Given a set {xi}, where xi is the gray value of the ith pixel represented as i.i.d and N is the total number of pixels. GMM represents a mixture model containing Gaussian density (c) components with the parameters in the kth component. In GMM, the probability density of xi developed as:

$p\left(x_i \mid \pi, \theta\right)=\sum_{k=1}^c \pi_k p\left(x_i \mid \theta_k\right) p\left(x_i \mid \theta_k\right)$                           (2)

where, i={1, 2, 3, …} is the parameters of all the components and πk is the mixing weight of the kth component, satisfying and. The kth Gaussian is represented by:

$p\left(x_i \mid \theta_k\right)=\frac{1}{\sqrt{(2 x)\left|\sum_k\right|}} \exp \left(-\frac{\left(x_i-u_k\right)^T \sum_k^{-1}\left(x_i-u_k\right)}{2}\right)$                           (3)

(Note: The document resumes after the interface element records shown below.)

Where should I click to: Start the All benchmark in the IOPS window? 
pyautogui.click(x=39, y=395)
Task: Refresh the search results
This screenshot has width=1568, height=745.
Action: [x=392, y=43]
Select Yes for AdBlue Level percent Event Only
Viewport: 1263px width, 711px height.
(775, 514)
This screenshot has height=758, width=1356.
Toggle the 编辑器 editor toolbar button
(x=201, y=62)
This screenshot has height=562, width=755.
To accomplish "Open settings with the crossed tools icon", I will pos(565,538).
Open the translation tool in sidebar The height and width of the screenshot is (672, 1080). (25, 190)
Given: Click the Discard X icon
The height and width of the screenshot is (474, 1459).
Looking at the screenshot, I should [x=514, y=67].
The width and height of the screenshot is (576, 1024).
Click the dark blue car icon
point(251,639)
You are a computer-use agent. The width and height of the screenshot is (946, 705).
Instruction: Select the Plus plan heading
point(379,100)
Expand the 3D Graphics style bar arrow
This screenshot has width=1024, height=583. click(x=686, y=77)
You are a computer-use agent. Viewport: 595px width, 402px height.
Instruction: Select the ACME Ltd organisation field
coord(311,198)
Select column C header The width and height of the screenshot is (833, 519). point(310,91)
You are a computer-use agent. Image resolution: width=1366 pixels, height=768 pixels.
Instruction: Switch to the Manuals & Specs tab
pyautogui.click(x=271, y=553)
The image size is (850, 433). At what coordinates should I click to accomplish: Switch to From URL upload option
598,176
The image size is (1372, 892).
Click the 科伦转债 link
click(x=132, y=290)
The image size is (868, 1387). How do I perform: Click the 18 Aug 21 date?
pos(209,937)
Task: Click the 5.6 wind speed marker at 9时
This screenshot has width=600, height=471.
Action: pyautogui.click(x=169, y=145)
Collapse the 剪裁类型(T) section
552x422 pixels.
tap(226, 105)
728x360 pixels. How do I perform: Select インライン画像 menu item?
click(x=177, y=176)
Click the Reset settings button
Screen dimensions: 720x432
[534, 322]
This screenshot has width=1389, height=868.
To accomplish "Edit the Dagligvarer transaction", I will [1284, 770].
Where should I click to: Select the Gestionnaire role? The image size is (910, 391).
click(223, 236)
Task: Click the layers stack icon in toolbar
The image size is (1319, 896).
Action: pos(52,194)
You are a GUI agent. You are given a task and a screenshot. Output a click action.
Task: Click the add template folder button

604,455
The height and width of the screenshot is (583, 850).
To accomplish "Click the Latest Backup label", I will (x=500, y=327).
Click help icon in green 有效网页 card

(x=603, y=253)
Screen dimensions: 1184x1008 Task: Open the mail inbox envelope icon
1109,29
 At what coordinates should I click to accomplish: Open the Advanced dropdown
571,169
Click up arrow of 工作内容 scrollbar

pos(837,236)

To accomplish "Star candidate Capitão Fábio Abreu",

where, µk and Σk are the mean and the covariance matrix, respectively. The parameters {θ, π} can repetitively predicted by exaggerating the similarity function using the proposed hybrid Expectation-Maximization.

3. Methodology

The k-means algorithm generates k-points as introductory centroids randomly, k is a user defined parameter. Now each point is allotted to the closest centroid group. Then the centroid of each clique is amended by considering the average of the points of each clump. The distance between distributed points and centroids can be found by Euclidean.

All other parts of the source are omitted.